Show, in full, each line of the data that contains "target".

Start of GIVEN RECORDS

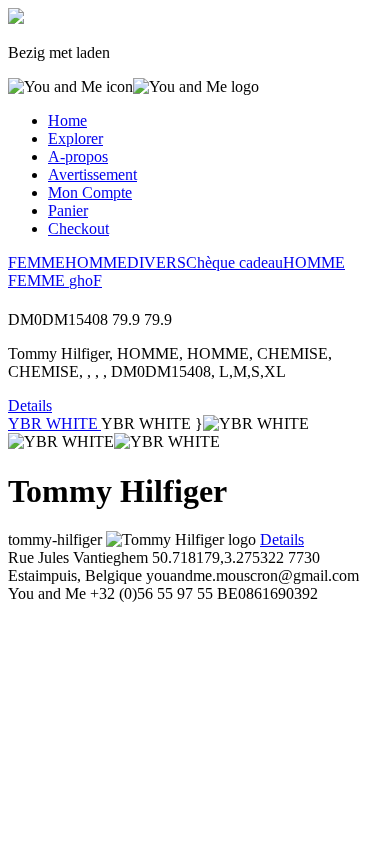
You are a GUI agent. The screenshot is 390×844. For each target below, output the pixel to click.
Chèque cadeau (234, 262)
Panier (68, 210)
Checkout (78, 228)
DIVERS (156, 262)
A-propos (78, 156)
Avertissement (92, 174)
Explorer (75, 138)
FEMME (36, 262)
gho (81, 280)
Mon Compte (90, 192)
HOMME (96, 262)
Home (67, 120)
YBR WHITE (54, 423)
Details (30, 405)
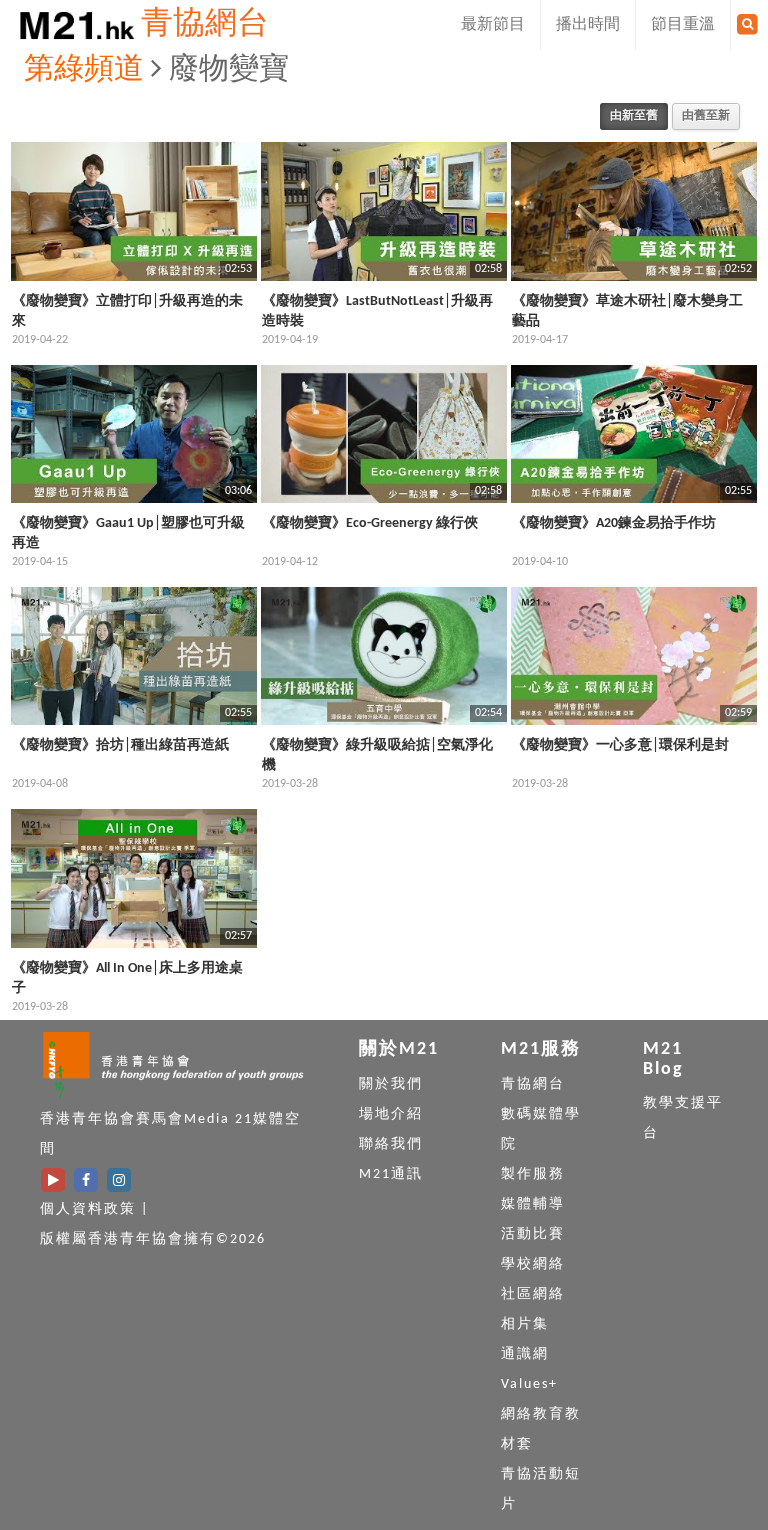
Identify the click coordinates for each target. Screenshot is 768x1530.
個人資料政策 (88, 1209)
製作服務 (533, 1174)
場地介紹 (391, 1114)
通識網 (525, 1354)
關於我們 (391, 1084)
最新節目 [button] (493, 25)
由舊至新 (706, 116)
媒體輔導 (533, 1204)
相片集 (525, 1324)
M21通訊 (391, 1174)
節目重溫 (683, 25)
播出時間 (588, 25)
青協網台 (205, 25)
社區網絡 (533, 1294)
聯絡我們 (391, 1144)
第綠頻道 (84, 70)
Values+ (529, 1384)
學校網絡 (533, 1264)
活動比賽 (533, 1234)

End of GIVEN RECORDS

**YOUR SOLUTION:**
You are a GUI agent. The screenshot is 390×844. For each target below, output the pixel to click.
Identify the click coordinates for each target. Screenshot is 768x1530.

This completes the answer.